• [What you are asked to do] Go over the entries and report the lines where the word "width" occurs.

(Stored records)

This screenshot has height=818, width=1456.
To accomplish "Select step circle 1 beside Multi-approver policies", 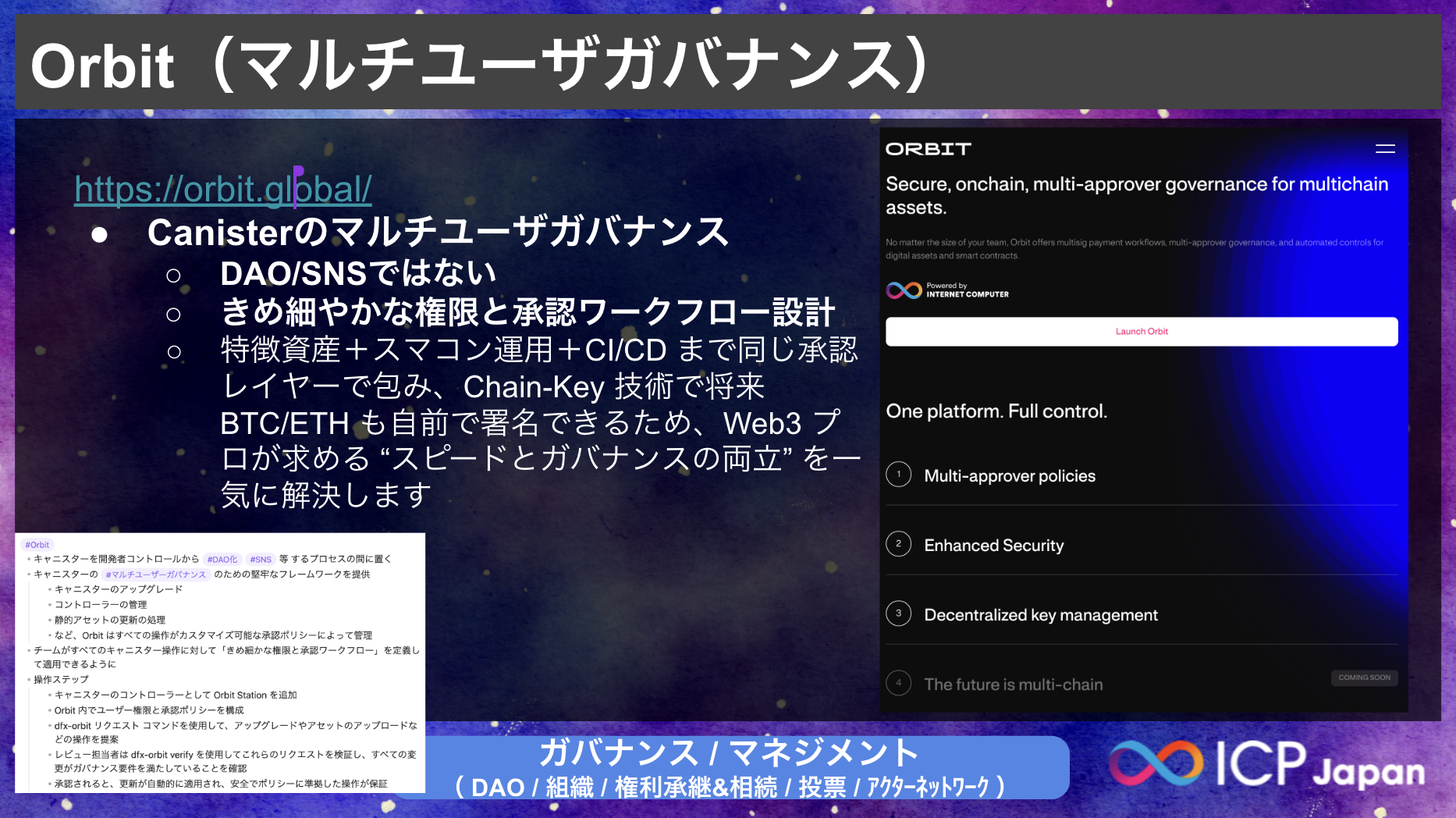I will [898, 474].
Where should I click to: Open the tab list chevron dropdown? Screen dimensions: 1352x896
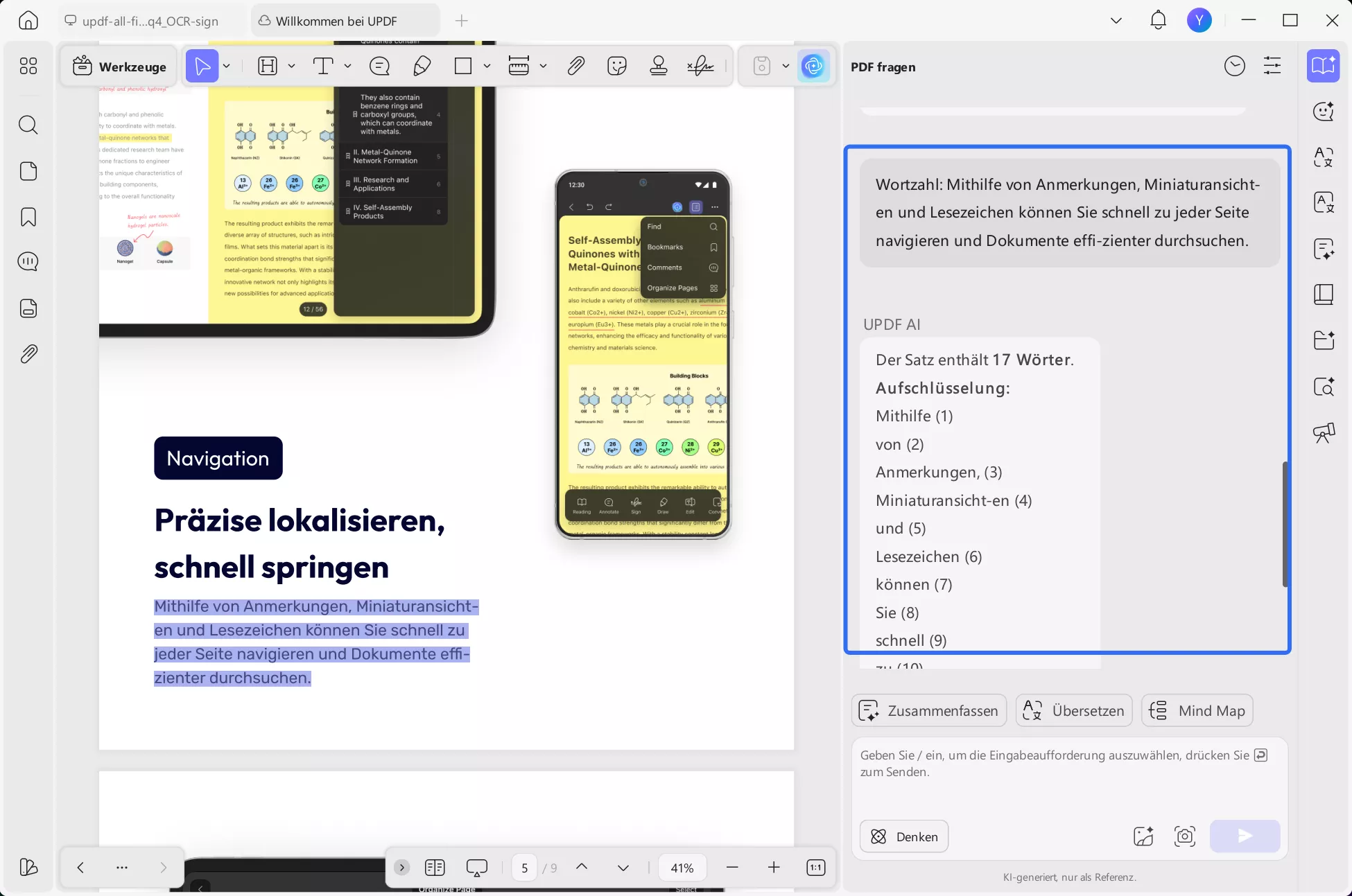tap(1116, 21)
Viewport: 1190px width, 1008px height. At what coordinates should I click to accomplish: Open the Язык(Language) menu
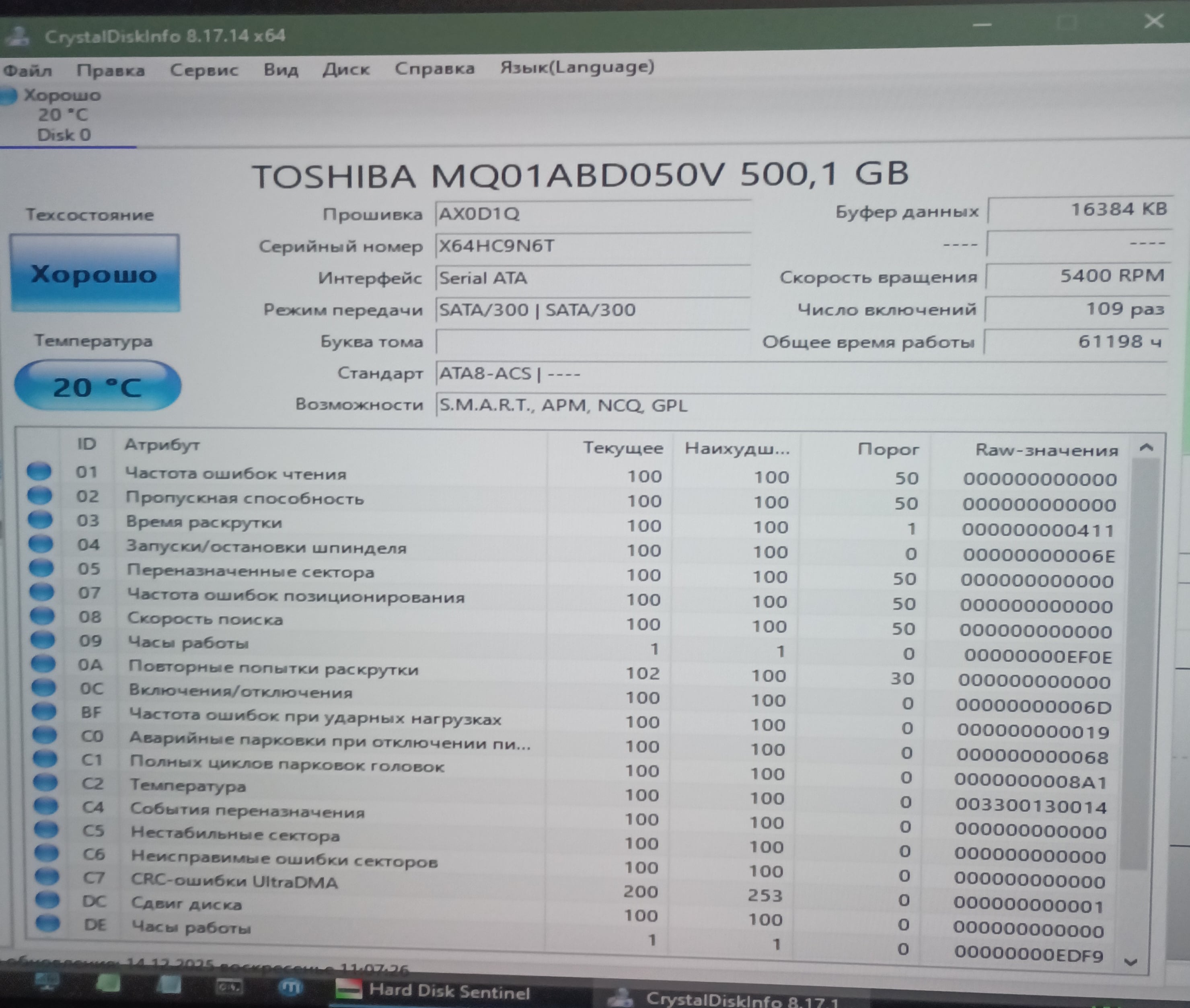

• [Answer below]
This screenshot has height=818, width=1456.
Viewport: 1190px width, 1008px height. At what coordinates should I click to accomplish: Open the Язык(Language) menu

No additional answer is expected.